> RECORDS FOR PROCESSING
■ ■ ■ ■

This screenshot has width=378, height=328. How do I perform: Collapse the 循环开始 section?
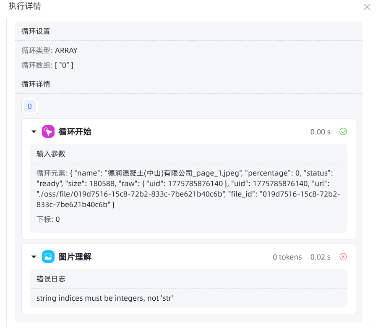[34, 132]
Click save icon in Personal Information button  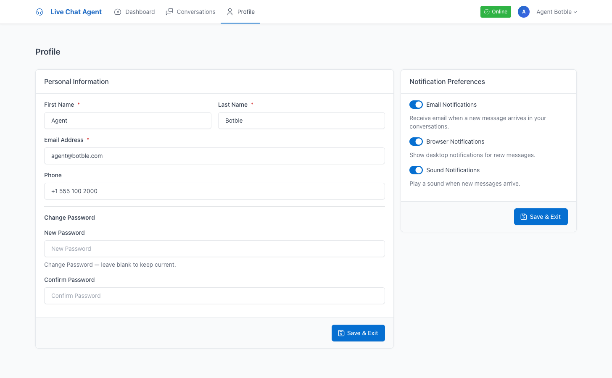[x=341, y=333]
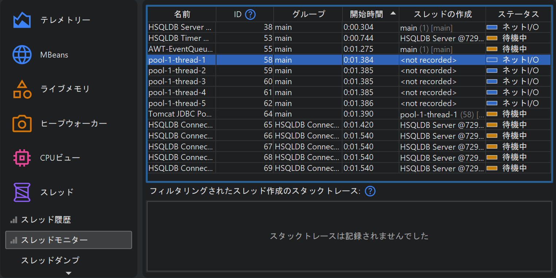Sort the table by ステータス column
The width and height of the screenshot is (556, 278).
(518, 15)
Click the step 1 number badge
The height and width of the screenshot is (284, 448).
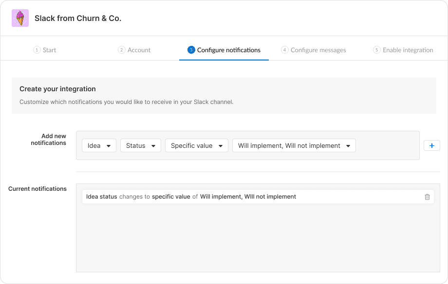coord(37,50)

■ ■ ■ ■

> TASK ITEM
Print exactly the line containing "The height and" and every line after it through the final line above, and leave all pictures out.

> PROBLEM SOLUTION
The height and width of the screenshot is (284, 448).
coord(37,50)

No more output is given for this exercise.